(TASK MATERIAL begins)
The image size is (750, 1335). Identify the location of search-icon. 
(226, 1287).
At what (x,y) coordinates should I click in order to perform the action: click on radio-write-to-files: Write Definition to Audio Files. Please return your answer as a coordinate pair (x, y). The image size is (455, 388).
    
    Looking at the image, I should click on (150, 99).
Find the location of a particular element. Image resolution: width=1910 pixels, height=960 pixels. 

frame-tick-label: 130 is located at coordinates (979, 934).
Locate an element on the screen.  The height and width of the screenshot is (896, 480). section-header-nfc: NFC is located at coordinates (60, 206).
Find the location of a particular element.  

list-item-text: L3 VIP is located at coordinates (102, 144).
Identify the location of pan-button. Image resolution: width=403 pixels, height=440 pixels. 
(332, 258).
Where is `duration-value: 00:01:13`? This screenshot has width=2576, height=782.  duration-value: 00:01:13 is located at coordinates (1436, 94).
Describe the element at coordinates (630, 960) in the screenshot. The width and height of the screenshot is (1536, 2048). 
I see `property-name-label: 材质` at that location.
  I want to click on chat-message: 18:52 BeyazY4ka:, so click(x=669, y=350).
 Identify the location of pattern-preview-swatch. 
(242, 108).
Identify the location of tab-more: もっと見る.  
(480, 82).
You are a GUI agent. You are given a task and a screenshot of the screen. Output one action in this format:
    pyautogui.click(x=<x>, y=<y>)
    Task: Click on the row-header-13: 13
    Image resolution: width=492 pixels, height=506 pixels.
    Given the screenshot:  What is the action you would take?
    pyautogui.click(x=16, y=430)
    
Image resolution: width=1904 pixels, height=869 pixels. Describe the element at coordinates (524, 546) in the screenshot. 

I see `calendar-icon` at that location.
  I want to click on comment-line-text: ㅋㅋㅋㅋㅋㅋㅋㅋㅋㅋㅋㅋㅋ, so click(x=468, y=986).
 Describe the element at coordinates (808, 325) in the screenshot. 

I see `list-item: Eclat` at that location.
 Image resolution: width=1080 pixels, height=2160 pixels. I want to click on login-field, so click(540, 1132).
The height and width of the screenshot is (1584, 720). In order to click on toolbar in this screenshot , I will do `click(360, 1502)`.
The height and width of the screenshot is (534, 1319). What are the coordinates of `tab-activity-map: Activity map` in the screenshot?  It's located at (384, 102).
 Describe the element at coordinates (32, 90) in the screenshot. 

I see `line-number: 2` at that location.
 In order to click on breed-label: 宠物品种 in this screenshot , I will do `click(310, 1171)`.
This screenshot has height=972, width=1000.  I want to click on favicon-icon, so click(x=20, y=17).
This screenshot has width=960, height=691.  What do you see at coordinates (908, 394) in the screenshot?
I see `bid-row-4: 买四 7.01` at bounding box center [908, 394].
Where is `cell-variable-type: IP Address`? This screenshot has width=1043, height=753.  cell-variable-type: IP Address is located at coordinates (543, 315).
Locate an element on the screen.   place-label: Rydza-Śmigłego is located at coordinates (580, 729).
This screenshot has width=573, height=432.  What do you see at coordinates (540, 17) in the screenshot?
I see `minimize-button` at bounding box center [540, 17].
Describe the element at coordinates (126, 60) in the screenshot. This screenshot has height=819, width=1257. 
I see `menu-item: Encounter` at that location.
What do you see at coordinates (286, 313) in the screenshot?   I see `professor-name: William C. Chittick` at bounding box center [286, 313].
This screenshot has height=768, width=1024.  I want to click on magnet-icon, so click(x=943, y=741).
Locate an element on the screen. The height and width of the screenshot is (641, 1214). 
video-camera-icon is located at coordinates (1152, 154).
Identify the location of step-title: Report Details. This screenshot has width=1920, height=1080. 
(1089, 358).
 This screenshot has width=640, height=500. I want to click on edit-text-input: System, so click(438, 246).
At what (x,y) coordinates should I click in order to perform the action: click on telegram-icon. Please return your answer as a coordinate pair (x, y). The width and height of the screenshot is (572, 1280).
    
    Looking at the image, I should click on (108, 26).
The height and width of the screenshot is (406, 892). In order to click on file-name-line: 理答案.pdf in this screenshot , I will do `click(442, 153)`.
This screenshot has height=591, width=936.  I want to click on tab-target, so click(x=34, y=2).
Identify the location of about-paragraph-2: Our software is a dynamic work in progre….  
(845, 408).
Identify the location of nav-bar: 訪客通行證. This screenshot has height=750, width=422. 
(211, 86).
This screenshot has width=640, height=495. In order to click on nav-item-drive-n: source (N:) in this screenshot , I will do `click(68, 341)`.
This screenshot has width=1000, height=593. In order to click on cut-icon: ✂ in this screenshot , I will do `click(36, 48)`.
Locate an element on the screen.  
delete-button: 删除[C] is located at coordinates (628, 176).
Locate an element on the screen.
(TASK MATERIAL ends)
## WHAT THE TASK ASKS
Copy out everything in the data from the line containing "The height and width of the screenshot is (406, 892)." down to the end of the data, inclusive, keeping every character unchanged.

## ANSWER BOX
The height and width of the screenshot is (406, 892). In order to click on file-name-line: 理答案.pdf in this screenshot , I will do `click(442, 153)`.
This screenshot has height=591, width=936.  I want to click on tab-target, so click(x=34, y=2).
Identify the location of about-paragraph-2: Our software is a dynamic work in progre….  
(845, 408).
Identify the location of nav-bar: 訪客通行證. This screenshot has height=750, width=422. 
(211, 86).
This screenshot has width=640, height=495. In order to click on nav-item-drive-n: source (N:) in this screenshot , I will do `click(68, 341)`.
This screenshot has width=1000, height=593. In order to click on cut-icon: ✂ in this screenshot , I will do `click(36, 48)`.
Locate an element on the screen.  
delete-button: 删除[C] is located at coordinates (628, 176).
Locate an element on the screen.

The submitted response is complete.